Des Schelmen Meisterstück
Mit „Tyll“gelingt Autor Daniel Kehlmann ein zutiefst humanistisches Porträt des 30-jährigen Krieges
Dillingen Daniel Kehlmann gehört seit seinem Bestseller „Die Vermessung der Welt“unbestritten zu den erfolgreichsten deutschen Autoren der Gegenwart. Dass finanzieller Erfolg nicht immer Qualität bedeutet, zeigt der Erfolg der unsäglichen „50 Shades“Bücher. Auf Kehlmann trifft das jedoch nicht zu – und mit seinem neuesten Werk „Tyll“stellt er das einmal mehr unter Beweis.
Kehlmanns Interpretation des Till Eulenspiegel lässt dem Leser über weite Strecken keinen Raum zum Atmen. Der Autor verpflanzt seine Version in das blutig-prächtige Zeitalter des 30-jährigen Krieges. Seine schmucklose und klare Sprache vermittelt eindrücklich die Not der Menschen jener Epoche.

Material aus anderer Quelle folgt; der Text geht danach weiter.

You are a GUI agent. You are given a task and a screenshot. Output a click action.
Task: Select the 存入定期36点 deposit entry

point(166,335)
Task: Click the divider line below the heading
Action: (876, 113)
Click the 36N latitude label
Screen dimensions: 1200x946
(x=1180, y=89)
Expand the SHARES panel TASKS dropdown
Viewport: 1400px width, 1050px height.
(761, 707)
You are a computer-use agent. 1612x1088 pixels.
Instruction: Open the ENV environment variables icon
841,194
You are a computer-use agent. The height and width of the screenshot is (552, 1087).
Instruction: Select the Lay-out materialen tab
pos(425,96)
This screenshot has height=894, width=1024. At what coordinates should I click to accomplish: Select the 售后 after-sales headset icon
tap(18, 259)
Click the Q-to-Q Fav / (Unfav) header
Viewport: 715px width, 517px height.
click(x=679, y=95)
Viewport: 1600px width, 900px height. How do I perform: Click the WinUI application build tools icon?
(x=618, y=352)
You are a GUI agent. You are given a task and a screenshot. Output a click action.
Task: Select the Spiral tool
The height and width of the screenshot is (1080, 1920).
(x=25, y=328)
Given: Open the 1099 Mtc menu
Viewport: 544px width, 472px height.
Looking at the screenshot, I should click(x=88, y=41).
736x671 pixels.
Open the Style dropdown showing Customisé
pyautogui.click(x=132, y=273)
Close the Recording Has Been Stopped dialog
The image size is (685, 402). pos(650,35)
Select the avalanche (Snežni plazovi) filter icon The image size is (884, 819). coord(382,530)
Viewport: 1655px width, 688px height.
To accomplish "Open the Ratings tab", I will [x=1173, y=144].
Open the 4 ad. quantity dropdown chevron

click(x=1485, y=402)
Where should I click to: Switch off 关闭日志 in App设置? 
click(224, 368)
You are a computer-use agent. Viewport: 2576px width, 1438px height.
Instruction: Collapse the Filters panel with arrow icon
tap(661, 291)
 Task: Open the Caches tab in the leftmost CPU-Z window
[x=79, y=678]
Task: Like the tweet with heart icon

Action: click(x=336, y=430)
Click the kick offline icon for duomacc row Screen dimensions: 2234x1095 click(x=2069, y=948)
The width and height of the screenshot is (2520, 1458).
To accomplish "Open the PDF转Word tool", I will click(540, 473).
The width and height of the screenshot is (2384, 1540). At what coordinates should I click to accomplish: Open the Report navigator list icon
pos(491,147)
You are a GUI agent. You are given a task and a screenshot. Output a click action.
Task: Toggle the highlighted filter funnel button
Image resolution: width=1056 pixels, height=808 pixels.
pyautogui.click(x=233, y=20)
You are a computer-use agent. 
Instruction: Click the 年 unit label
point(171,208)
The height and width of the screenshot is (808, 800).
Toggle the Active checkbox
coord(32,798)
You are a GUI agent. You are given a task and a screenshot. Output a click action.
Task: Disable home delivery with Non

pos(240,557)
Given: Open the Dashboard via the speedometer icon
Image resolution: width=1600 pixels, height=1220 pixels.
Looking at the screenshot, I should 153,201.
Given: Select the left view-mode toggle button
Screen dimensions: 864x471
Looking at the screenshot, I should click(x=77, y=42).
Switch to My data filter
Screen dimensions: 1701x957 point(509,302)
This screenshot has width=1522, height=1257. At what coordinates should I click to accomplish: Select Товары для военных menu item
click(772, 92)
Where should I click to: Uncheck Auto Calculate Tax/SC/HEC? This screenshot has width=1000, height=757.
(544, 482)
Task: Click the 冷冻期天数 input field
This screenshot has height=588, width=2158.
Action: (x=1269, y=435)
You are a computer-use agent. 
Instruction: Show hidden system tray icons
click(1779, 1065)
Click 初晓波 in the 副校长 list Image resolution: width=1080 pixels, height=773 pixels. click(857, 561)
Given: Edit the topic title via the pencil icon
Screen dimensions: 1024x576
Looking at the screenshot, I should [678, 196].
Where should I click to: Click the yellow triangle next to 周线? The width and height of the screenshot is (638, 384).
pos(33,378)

Ulenspiegel, wie er hier heißt, erlebt den Krieg unmittelbar. Mal präsentiert er sich als Kriegsgewinnler, mal hält er seinen Zeitgenossen den Spiegel vor – und auch er wird Opfer. Gnadenlos, wie er die Mächtigen wie den Pfalzgrafen und kurzzeitigen König von Böhmen dabei anpackt. Was Kehlmann aus diesem Mann macht, ist aberwitzig. Aufgebaut auf ein historisches Fundament, reißt der Autor überkommene Gewissheiten nieder, spielt mit dem Wirken „großer“Männer und zeigt, wer unter vermeintlich heroischen Taten am meisten leidet – die einfachen Menschen.
Wenn er seinen Protagonisten in pestzerfressenen Landstrichen erleben lässt, was diese Krankheit mit der Gesellschaft macht, schluckt man unwillkürlich. Und wenn Tyll selbst in dieser Vorhölle noch menschliche Gefühle findet, ahnt der Leser den zarten Hoffnungsschimmer, den menschliches Leben auch in finstersten Zeiten zu finden vermag.
Doch das Grauen ist in der Epoche immanent. Auch ein Narr kann davon nicht ablenken. Kehlmann entfaltet ein gewaltiges Historienpanorama, gewürzt mit einer Prise Surrealem. Ein Höhepunkt des magischen Realismus.